Akida architecture SoC places AI at the edge
Claiming to be the first company to bring a production spiking neural network architecture, the Akida Neuromorphic system-on-chip (NSoC), to market, BrainChip describes the NSoC as suitable for edge applications such as advanced driver assistance systems (ADAS), autonomous vehicles, drones, vision-guided robotics, surveillance and machine vision systems.
The Akida NSoC is small, low cost and low power, adds the company. It is scalable, allowing users to network many Akida devices together to perform complex neural network training and inferencing for many markets including cybersecurity, financial technology and agricultural technology.
“The artificial intelligence acceleration chipset marketplace is expected to surpass US$60 billion by 2025,” said Aditya Kaul, research director at Tractica. He added: “Neuromorphic computing holds significant promise to accelerate AI, especially for low-power applications. As many of the technical hurdles are resolved, the industry will see the deployment of a new class of AI-optimised hardware over the next few years.”
The Akida NSoC uses a pure CMOS logic process, ensuring high yields and low cost. Spiking neural networks (SNNs) are inherently lower power than traditional convolutional neural networks (CNNs), as they replace the math-intensive convolutions and back-propagation training methods with biologically inspired neuron functions and feed-forward training methodologies.

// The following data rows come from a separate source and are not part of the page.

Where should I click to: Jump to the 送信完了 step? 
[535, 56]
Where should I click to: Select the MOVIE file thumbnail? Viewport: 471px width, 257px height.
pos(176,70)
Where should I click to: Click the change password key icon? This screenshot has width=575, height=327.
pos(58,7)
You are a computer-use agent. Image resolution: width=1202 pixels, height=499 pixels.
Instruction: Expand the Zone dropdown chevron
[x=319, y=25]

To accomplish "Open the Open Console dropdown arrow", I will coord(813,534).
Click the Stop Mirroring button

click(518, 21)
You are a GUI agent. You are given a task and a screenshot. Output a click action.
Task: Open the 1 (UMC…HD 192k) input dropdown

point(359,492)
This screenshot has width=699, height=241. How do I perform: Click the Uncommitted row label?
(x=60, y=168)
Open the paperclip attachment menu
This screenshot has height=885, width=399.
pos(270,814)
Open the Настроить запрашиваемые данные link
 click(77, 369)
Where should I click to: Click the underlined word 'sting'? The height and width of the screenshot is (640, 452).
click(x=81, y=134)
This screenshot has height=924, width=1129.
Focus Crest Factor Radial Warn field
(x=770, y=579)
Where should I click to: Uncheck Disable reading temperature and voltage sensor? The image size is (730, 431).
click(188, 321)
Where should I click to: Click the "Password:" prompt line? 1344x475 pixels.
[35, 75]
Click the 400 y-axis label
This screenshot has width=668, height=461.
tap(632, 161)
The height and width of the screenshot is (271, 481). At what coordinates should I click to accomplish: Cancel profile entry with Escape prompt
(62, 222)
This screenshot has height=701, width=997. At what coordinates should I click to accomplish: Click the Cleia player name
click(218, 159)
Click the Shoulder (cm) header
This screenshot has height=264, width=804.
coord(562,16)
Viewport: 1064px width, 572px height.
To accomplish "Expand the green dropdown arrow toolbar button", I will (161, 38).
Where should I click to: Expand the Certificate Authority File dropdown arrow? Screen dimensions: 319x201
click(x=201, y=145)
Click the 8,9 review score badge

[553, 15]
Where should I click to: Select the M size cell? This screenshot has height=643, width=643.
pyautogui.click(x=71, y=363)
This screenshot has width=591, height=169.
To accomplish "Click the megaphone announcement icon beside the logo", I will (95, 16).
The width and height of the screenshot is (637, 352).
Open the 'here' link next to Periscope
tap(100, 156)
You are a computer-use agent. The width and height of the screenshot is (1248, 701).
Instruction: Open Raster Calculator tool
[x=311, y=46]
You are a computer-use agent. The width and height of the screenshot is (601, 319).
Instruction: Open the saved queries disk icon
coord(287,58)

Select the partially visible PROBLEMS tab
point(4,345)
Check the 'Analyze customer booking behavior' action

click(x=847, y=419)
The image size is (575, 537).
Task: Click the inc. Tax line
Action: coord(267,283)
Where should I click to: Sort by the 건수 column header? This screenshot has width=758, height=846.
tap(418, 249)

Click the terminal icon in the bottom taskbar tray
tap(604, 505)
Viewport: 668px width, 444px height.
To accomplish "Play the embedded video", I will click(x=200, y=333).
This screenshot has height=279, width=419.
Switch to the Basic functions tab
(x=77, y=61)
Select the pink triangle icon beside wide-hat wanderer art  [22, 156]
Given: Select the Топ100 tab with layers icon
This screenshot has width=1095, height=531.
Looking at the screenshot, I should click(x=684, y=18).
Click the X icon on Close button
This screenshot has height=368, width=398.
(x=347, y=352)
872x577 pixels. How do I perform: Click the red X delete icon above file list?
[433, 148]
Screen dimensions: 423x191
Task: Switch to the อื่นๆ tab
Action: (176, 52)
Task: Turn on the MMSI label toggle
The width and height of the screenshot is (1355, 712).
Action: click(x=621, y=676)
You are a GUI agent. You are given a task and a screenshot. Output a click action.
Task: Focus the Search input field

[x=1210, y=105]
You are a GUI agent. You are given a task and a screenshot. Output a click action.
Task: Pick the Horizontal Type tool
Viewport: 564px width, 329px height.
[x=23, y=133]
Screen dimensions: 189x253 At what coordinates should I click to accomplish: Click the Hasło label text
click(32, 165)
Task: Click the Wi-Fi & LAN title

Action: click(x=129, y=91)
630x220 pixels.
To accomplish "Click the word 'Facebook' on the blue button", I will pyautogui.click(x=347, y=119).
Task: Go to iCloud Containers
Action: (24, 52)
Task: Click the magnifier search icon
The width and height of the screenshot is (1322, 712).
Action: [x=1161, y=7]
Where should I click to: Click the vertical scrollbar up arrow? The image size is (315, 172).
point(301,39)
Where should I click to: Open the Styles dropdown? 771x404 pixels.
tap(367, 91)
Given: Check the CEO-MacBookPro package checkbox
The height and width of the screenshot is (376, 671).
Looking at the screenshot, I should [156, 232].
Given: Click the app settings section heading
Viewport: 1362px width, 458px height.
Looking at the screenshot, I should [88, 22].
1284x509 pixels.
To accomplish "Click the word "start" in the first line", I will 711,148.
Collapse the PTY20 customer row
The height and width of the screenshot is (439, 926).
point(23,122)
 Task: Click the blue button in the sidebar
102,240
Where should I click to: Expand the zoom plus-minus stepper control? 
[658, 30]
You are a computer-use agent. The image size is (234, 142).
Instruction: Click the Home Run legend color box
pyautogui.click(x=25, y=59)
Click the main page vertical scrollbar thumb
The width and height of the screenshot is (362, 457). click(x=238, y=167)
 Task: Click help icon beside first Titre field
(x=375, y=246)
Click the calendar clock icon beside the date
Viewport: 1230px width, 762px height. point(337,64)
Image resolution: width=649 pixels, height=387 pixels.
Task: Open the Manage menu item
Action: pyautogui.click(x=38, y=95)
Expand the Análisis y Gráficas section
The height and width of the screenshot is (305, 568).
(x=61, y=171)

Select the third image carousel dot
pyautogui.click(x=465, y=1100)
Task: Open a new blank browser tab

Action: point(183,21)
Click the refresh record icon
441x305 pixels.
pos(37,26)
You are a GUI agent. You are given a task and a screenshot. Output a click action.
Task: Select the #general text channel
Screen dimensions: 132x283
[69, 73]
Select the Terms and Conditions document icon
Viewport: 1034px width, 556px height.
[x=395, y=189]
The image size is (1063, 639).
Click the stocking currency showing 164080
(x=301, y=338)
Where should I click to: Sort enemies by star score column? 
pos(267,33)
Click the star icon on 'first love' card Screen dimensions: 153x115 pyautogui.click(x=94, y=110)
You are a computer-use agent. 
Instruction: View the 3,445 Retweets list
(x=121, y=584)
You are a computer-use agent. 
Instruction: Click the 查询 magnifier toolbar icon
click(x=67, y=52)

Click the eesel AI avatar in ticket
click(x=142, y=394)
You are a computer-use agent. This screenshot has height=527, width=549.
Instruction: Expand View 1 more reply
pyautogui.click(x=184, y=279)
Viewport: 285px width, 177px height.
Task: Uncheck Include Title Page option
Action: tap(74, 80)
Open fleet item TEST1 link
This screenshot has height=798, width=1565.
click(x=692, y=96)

BrainChip’s research has determined the optimal neuron model and training methods, bringing unprecedented efficiency and accuracy. Each Akida NSoC has effectively 1.2 million neurons and 10 billion synapses, representing 100 times better efficiency than neuromorphic test chips from Intel and IBM. Comparisons to leading CNN accelerator devices show similar performance gains of an order of magnitude better images/second/watt running industry standard benchmarks such as CIFAR-10 with comparable accuracy.
The Akida NSoC is designed for use as a standalone embedded accelerator or as a co-processor. It includes sensor interfaces for traditional pixel-based imaging, dynamic vision sensors (DVS), Lidar, audio, and analogue signals. It also has high-speed data interfaces such as PCI-Express, USB, and Ethernet. Embedded in the NSoC are data-to-spike converters designed to optimally convert popular data formats into spikes to train and be processed by the Akida Neuron fabric.
Spiking neural networks are inherently feed-forward dataflows, for both training and inference. Ingrained within the Akida neuron model are innovative training methodologies for supervised and unsupervised training. In the supervised mode, the initial layers of the network train themselves autonomously, while in the final fully-connected layers, labels can be applied, enabling these networks to function as classification networks. The Akida NSoC is designed to allow off-chip training in the Akida development environment, or on-chip training. An on-chip CPU is used to control the configuration of the Akida Neuron Fabric as well as off-chip communication of metadata.
The Akida development environment is available now for early access customers to begin the creation, training, and testing of spiking neural networks targeting the Akida NSoC. The Akida NSoC is expected to begin sampling in Q3 2019.